Try and avoid some on the behaviours that may hold you back:
- You need to renegotiate roles. Usually one person demands and the other retracts more. Be honest about the relationship dynamics. If you’re fighting over who loads the dishwasher, that’s enough to inhibit sex.
- Unresolved conflict is a problem – find ways to through and both accept what both parties feel about an issue. Sit down to talk about each person needs and feels and trust each other enough to be honest.
- Are you motivated to change? Do you want to sort things out of are you stuck on the moral high ground? Own your own issues and your own role in making up.
- Learn how to feel more sensual. It does not have to be sex it is about intimacy – skin on skin, massage, touching– it reduces stress and releases endorphins.
- Be realistic about how often you have sex. People sometimes think you should have it 3 times a week, the reality is 3 times a month.
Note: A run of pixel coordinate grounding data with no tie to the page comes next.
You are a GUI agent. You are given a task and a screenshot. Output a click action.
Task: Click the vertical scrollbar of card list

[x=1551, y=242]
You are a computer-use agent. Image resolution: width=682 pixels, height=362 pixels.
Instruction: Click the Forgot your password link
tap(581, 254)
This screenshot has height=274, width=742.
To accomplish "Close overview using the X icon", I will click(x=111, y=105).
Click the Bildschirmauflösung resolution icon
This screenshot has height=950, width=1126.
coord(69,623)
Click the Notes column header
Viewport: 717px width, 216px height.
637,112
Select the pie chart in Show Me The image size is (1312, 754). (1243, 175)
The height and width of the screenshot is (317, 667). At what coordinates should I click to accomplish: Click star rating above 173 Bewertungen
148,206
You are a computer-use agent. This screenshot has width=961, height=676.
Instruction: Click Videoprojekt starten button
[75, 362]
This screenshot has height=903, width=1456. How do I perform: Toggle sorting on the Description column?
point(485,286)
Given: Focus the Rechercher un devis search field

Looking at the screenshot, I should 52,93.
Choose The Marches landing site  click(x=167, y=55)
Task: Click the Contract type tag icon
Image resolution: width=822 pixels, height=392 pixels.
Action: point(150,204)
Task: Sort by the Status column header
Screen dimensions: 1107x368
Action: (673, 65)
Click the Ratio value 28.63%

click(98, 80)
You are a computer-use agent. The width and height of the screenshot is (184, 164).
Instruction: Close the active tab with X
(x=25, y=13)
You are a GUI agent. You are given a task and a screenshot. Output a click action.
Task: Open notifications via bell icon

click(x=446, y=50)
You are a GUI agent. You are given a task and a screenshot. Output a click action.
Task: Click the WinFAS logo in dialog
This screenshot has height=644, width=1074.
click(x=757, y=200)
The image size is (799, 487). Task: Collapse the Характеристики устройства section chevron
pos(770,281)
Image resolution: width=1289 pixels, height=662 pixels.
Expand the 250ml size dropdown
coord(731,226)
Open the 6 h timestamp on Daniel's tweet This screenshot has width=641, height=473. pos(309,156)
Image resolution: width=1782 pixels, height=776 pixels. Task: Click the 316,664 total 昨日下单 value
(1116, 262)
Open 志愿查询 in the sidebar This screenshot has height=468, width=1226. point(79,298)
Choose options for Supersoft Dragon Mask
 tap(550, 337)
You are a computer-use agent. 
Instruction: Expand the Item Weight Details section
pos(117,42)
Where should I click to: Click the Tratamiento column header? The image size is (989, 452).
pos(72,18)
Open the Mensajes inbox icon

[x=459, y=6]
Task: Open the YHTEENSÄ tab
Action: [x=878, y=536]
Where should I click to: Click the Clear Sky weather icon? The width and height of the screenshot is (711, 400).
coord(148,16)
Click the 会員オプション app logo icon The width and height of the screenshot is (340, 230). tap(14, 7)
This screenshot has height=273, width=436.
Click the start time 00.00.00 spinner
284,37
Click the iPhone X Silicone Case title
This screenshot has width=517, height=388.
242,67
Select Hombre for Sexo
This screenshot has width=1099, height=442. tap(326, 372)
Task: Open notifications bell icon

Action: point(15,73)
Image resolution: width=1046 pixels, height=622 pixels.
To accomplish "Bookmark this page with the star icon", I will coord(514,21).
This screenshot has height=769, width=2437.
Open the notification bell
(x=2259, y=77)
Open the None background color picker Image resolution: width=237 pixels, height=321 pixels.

- Anxiety it the enemy of arousal. If your mind is pre-occupied it stops sexual pleasure. Give yourselves a break, take time for yourself, practice self care, and don’t spend time doom scrolling.
- Importance of communication first. Communication is the most important thing about sex. You need to talk about what you are feeling, what you want any any issues you have.
- Intimate Time. Spend intimate time together or make time for self-intimacy.
- Be happy with yourself. If you don’t love yourself you can’t be your best self in the relationship.
And finally, do not have too high expectation. Communicate, be kind to yourself and your partner and accept that it may take some time and some work.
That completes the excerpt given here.